Task brief. Could you write out all of the records below again, swapping "Where should I click to" for "Where do I click to" wherever it occurs and leaving everything else unchanged?

[start]

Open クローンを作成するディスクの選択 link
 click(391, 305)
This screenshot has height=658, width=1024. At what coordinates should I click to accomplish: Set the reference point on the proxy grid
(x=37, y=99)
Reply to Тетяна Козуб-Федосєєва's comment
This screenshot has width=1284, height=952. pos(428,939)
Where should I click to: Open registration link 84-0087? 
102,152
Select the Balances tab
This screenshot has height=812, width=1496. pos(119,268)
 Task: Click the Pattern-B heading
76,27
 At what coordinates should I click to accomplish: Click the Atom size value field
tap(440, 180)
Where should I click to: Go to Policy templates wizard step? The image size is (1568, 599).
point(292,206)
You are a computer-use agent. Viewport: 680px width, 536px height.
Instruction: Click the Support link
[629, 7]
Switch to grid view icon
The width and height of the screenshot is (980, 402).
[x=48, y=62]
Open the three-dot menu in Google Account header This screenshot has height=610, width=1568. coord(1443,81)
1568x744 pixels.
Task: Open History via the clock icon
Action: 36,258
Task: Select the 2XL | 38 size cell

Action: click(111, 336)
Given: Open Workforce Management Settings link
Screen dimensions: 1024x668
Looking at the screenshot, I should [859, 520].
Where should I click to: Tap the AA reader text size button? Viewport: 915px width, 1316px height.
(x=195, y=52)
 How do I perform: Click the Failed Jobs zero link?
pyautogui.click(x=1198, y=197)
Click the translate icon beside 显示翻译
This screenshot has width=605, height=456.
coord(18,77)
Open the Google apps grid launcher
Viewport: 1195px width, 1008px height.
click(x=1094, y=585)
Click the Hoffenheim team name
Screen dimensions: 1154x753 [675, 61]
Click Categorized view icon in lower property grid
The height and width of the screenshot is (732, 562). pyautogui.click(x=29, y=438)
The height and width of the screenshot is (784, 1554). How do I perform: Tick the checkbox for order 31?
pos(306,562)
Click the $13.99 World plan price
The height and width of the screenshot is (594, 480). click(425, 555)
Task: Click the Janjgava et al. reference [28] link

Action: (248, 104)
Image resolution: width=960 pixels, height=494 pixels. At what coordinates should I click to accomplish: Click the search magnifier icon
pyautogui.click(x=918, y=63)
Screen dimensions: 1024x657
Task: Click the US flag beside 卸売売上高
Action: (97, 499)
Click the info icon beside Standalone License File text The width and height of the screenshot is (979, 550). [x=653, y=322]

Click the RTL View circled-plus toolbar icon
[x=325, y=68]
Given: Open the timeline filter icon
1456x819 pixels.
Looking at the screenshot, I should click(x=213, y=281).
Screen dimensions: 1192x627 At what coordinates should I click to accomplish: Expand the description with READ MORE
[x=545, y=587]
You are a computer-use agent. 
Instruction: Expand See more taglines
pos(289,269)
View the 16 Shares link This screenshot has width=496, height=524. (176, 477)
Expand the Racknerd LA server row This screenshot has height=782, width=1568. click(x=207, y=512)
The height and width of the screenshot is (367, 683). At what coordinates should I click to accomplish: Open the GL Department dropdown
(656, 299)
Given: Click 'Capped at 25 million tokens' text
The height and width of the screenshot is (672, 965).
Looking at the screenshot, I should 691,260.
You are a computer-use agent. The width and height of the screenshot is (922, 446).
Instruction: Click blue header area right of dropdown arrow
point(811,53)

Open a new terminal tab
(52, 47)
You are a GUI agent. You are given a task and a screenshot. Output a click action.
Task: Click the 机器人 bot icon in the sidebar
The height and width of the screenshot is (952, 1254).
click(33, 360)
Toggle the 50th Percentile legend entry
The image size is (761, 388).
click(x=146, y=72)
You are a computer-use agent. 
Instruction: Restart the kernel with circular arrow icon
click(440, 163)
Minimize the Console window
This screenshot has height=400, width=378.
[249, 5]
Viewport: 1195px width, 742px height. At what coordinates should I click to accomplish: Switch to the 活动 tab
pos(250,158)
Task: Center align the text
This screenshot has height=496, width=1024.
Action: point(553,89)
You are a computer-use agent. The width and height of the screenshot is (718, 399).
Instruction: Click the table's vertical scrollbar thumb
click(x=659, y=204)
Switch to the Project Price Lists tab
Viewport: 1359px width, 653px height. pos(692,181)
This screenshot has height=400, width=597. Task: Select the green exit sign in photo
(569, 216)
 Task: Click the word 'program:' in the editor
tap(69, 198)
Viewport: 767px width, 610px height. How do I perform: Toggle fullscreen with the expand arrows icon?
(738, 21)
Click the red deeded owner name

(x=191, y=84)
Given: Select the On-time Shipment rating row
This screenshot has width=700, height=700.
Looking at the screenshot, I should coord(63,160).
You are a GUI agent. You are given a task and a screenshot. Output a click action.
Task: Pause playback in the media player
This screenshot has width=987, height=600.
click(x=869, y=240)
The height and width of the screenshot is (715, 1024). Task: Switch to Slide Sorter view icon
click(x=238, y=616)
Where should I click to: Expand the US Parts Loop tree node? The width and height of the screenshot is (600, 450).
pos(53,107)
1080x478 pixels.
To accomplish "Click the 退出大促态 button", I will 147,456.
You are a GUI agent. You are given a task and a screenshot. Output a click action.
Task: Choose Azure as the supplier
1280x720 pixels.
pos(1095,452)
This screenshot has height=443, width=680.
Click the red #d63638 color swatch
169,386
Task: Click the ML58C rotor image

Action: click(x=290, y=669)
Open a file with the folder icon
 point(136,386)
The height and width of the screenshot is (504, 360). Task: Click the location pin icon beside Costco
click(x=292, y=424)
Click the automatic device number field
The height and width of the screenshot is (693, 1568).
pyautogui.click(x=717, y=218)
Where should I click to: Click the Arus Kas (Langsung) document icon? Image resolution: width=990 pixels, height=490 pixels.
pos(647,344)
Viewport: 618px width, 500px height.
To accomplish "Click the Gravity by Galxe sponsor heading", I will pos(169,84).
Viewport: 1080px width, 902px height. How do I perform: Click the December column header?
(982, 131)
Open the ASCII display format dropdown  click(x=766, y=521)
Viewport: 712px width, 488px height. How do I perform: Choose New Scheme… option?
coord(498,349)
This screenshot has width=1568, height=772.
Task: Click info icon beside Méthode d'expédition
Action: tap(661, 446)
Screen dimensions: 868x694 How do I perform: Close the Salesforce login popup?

[end]

Answer below.
Open クローンを作成するディスクの選択 link
 click(391, 305)
This screenshot has height=658, width=1024. At what coordinates should I click to accomplish: Set the reference point on the proxy grid
(x=37, y=99)
Reply to Тетяна Козуб-Федосєєва's comment
This screenshot has width=1284, height=952. pos(428,939)
Where do I click to: Open registration link 84-0087? 
102,152
Select the Balances tab
This screenshot has height=812, width=1496. pos(119,268)
 Task: Click the Pattern-B heading
76,27
 At what coordinates should I click to accomplish: Click the Atom size value field
tap(440, 180)
Where do I click to: Go to Policy templates wizard step? The image size is (1568, 599).
point(292,206)
You are a computer-use agent. Viewport: 680px width, 536px height.
Instruction: Click the Support link
[629, 7]
Switch to grid view icon
The width and height of the screenshot is (980, 402).
[x=48, y=62]
Open the three-dot menu in Google Account header This screenshot has height=610, width=1568. coord(1443,81)
1568x744 pixels.
Task: Open History via the clock icon
Action: 36,258
Task: Select the 2XL | 38 size cell

Action: click(111, 336)
Given: Open Workforce Management Settings link
Screen dimensions: 1024x668
Looking at the screenshot, I should [859, 520].
Where do I click to: Tap the AA reader text size button? Viewport: 915px width, 1316px height.
(x=195, y=52)
 How do I perform: Click the Failed Jobs zero link?
pyautogui.click(x=1198, y=197)
Click the translate icon beside 显示翻译
This screenshot has width=605, height=456.
coord(18,77)
Open the Google apps grid launcher
Viewport: 1195px width, 1008px height.
click(x=1094, y=585)
Click the Hoffenheim team name
Screen dimensions: 1154x753 [675, 61]
Click Categorized view icon in lower property grid
The height and width of the screenshot is (732, 562). pyautogui.click(x=29, y=438)
The height and width of the screenshot is (784, 1554). How do I perform: Tick the checkbox for order 31?
pos(306,562)
Click the $13.99 World plan price
The height and width of the screenshot is (594, 480). click(425, 555)
Task: Click the Janjgava et al. reference [28] link

Action: (248, 104)
Image resolution: width=960 pixels, height=494 pixels. At what coordinates should I click to accomplish: Click the search magnifier icon
pyautogui.click(x=918, y=63)
Screen dimensions: 1024x657
Task: Click the US flag beside 卸売売上高
Action: (97, 499)
Click the info icon beside Standalone License File text The width and height of the screenshot is (979, 550). [x=653, y=322]

Click the RTL View circled-plus toolbar icon
[x=325, y=68]
Given: Open the timeline filter icon
1456x819 pixels.
Looking at the screenshot, I should click(x=213, y=281).
Screen dimensions: 1192x627 At what coordinates should I click to accomplish: Expand the description with READ MORE
[x=545, y=587]
You are a computer-use agent. 
Instruction: Expand See more taglines
pos(289,269)
View the 16 Shares link This screenshot has width=496, height=524. (176, 477)
Expand the Racknerd LA server row This screenshot has height=782, width=1568. click(x=207, y=512)
The height and width of the screenshot is (367, 683). At what coordinates should I click to accomplish: Open the GL Department dropdown
(656, 299)
Given: Click 'Capped at 25 million tokens' text
The height and width of the screenshot is (672, 965).
Looking at the screenshot, I should 691,260.
You are a computer-use agent. The width and height of the screenshot is (922, 446).
Instruction: Click blue header area right of dropdown arrow
point(811,53)

Open a new terminal tab
(52, 47)
You are a GUI agent. You are given a task and a screenshot. Output a click action.
Task: Click the 机器人 bot icon in the sidebar
The height and width of the screenshot is (952, 1254).
click(33, 360)
Toggle the 50th Percentile legend entry
The image size is (761, 388).
click(x=146, y=72)
You are a computer-use agent. 
Instruction: Restart the kernel with circular arrow icon
click(440, 163)
Minimize the Console window
This screenshot has height=400, width=378.
[249, 5]
Viewport: 1195px width, 742px height. At what coordinates should I click to accomplish: Switch to the 活动 tab
pos(250,158)
Task: Center align the text
This screenshot has height=496, width=1024.
Action: point(553,89)
You are a computer-use agent. The width and height of the screenshot is (718, 399).
Instruction: Click the table's vertical scrollbar thumb
click(x=659, y=204)
Switch to the Project Price Lists tab
Viewport: 1359px width, 653px height. pos(692,181)
This screenshot has height=400, width=597. Task: Select the green exit sign in photo
(569, 216)
 Task: Click the word 'program:' in the editor
tap(69, 198)
Viewport: 767px width, 610px height. How do I perform: Toggle fullscreen with the expand arrows icon?
(738, 21)
Click the red deeded owner name

(x=191, y=84)
Given: Select the On-time Shipment rating row
This screenshot has width=700, height=700.
Looking at the screenshot, I should coord(63,160).
You are a GUI agent. You are given a task and a screenshot. Output a click action.
Task: Pause playback in the media player
This screenshot has width=987, height=600.
click(x=869, y=240)
The height and width of the screenshot is (715, 1024). Task: Switch to Slide Sorter view icon
click(x=238, y=616)
Where do I click to: Expand the US Parts Loop tree node? The width and height of the screenshot is (600, 450).
pos(53,107)
1080x478 pixels.
To accomplish "Click the 退出大促态 button", I will 147,456.
You are a GUI agent. You are given a task and a screenshot. Output a click action.
Task: Choose Azure as the supplier
1280x720 pixels.
pos(1095,452)
This screenshot has height=443, width=680.
Click the red #d63638 color swatch
169,386
Task: Click the ML58C rotor image

Action: click(x=290, y=669)
Open a file with the folder icon
 point(136,386)
The height and width of the screenshot is (504, 360). Task: Click the location pin icon beside Costco
click(x=292, y=424)
Click the automatic device number field
The height and width of the screenshot is (693, 1568).
pyautogui.click(x=717, y=218)
Where do I click to: Click the Arus Kas (Langsung) document icon? Image resolution: width=990 pixels, height=490 pixels.
pos(647,344)
Viewport: 618px width, 500px height.
To accomplish "Click the Gravity by Galxe sponsor heading", I will pos(169,84).
Viewport: 1080px width, 902px height. How do I perform: Click the December column header?
(982, 131)
Open the ASCII display format dropdown  click(x=766, y=521)
Viewport: 712px width, 488px height. How do I perform: Choose New Scheme… option?
coord(498,349)
This screenshot has width=1568, height=772.
Task: Click info icon beside Méthode d'expédition
Action: tap(661, 446)
Screen dimensions: 868x694 How do I perform: Close the Salesforce login popup?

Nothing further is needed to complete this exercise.